How refreshing. It seems the majority here are always rooting for: recession, depression, inflation, deflation, job losses, wage cuts, destruction of all worker protections, market collapse, and pain to be inflicted on everyone they don’t like.
Fortunately, I can hit the IGNORE button on the worst of them.
Matt3
Matt3
2 years ago
Reply to  PapaDave
I sure agree with that. I may worry about inflation and market collapse but I want to see a strong prosperous economy with very high employment and wages (and productivity) rising faster than inflation. In the long run, that’s best for us all
worleyeoe
worleyeoe
2 years ago
Reply to  Matt3
The REAL problem is that housing is incredibly expensive. There needs to be an orderly drop in prices to the tune of 25-30%.
And the reality is that doesn’t happen without a modest recession where unemployment rises to 5% and stays there for at least a year.
But, the MMT mongers like Elizabeth Warren aren’t going to let that happen. They don’t believe in letting market forces burst asset bubbles.
Jojo
Jojo
2 years ago
Reply to  worleyeoe
The only way we would see a 30% drop in housing is for the government to try to force people to stop using housing as an investment.
They would have to remove the interest deduction for houses, the capital gains exclusion on a sale, the ability for foreigners to buy houses here and the ability for corporations to buy/rent houses.
Rbm
Rbm
2 years ago
Reply to  worleyeoe

Imo there are two problems with housing. 1 Unaffordable for a large amount of people. 2 you cant lower the cost of housing without destroying the wealth of a large number of people who bought into the system.

worleyeoe
worleyeoe
2 years ago
Reply to  MarkraD
Right, and you’re probably in the top 10% or less in terms of income. If so, you’ve remained virtually unscathed by inflation. You can afford to remodel your home and may be able to afford a 2nd home.
To that end, everyone will say they like a strong economy but it’s the egregiously priced houses, cars, airline tickets, etc that make it hard for the bottom 80% to get along.

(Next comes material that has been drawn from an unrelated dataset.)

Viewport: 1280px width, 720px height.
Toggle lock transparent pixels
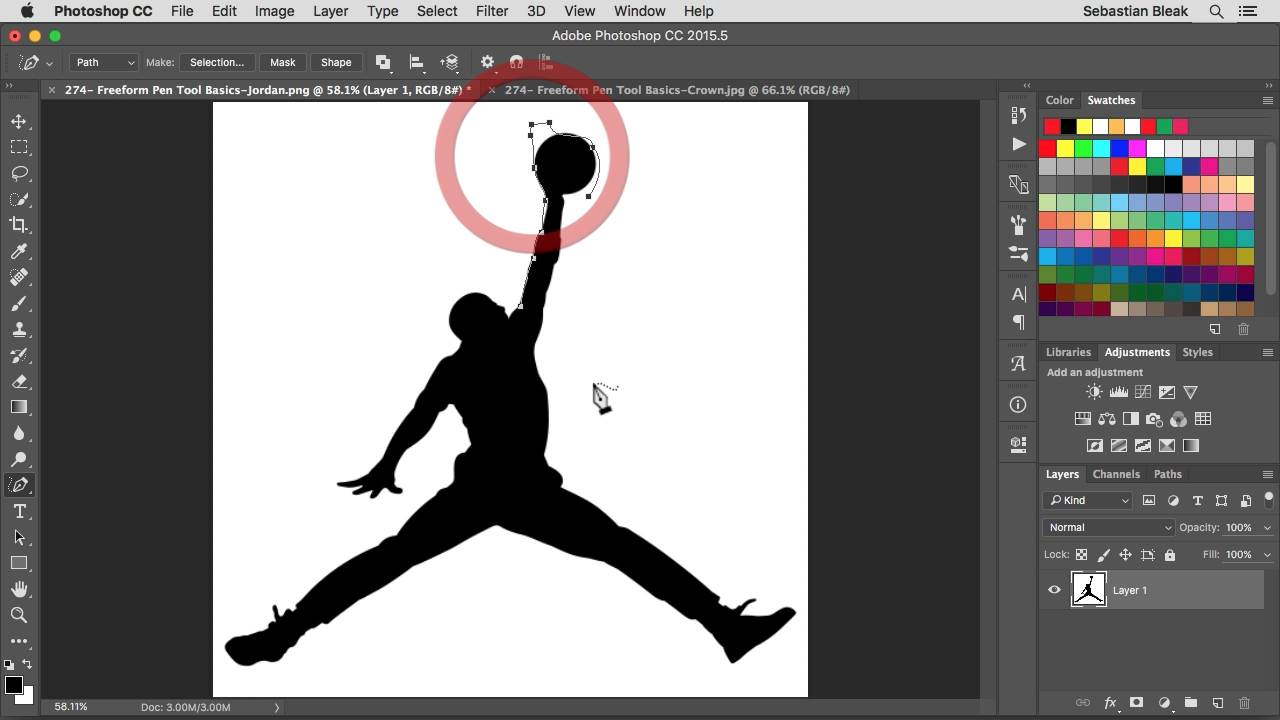click(x=1081, y=555)
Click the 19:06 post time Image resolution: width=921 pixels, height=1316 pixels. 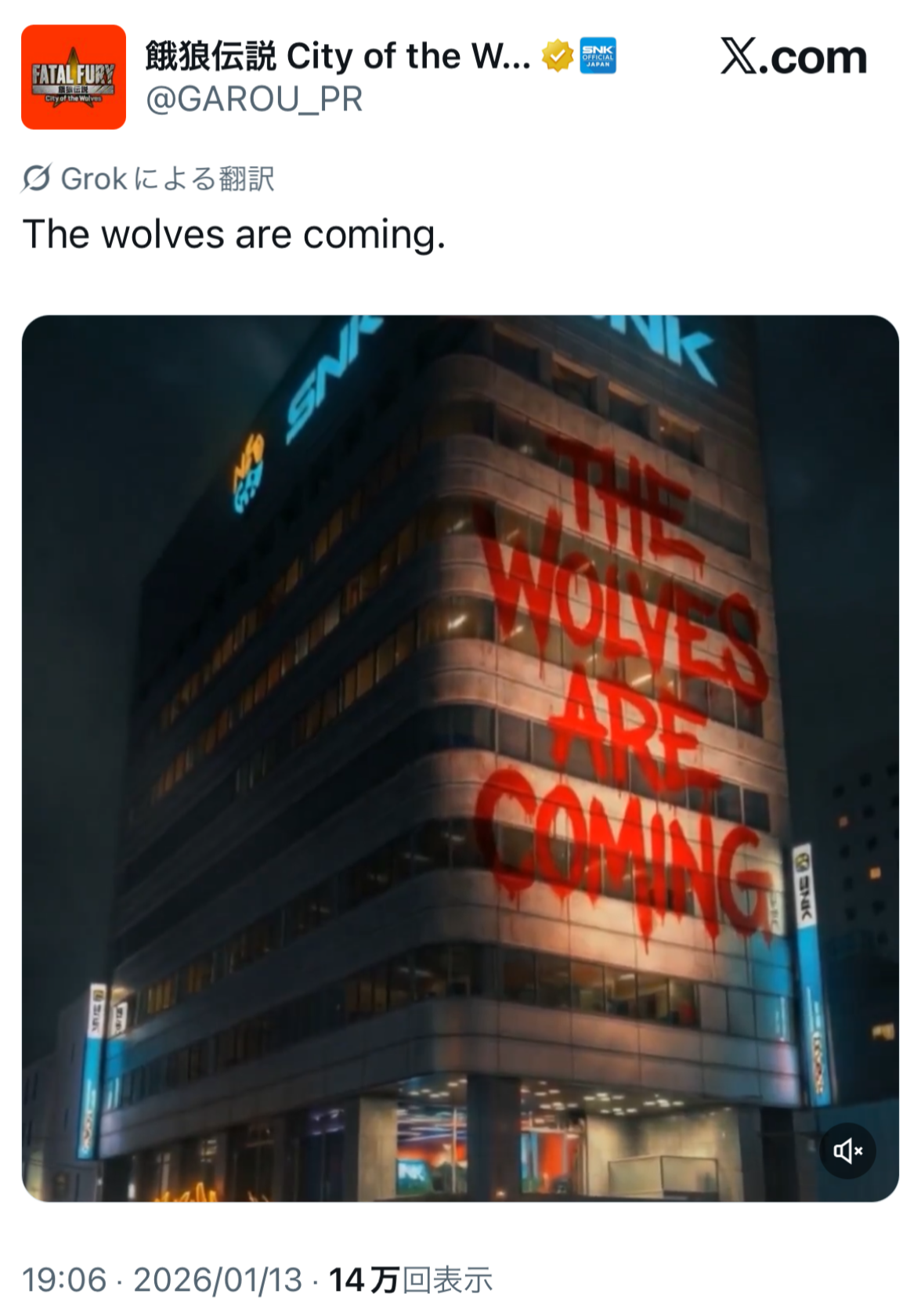64,1280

And the real problem, as stated below, is that we now live in a time when the Fed, Congress, et al will go to great lengths to keep housing from tanking and letting market forces drive prices lower. What’s happened to date is nothing more than the froth being lapped away for those top 8 markets.
tedr
tedr
2 years ago
I agree 100%. The Fed’s purpose is to handle inflation and not worry about banks and bankers that make stupid decisions at their trading desks.
Mish
Mish
2 years ago
Reply to  tedr
Unless there is far more contagion, and that looks less and less likely the more I look (post coming up) this will cause some heartaches but no disasters.
I do expect criminal indictments.
Ugh – lots to write about today and no time for it all.
Matt3
Matt3
2 years ago
Reply to  tedr
You are 100% incorrect. The Fed is the regulator of federally charter banks and their number 1 priority is the health and stability of these banks.
They are a private enterprise owned by the banks. Priority number 1 is to serve their owners.
worleyeoe
worleyeoe
2 years ago
Reply to  tedr
Go back in time to circa September 2008 and tell that to Bernanke.
Lisa_Hooker
Lisa_Hooker
2 years ago
Reply to  tedr
The Fed’s job is to row the whaleboat through the crashing breakers and save what they can.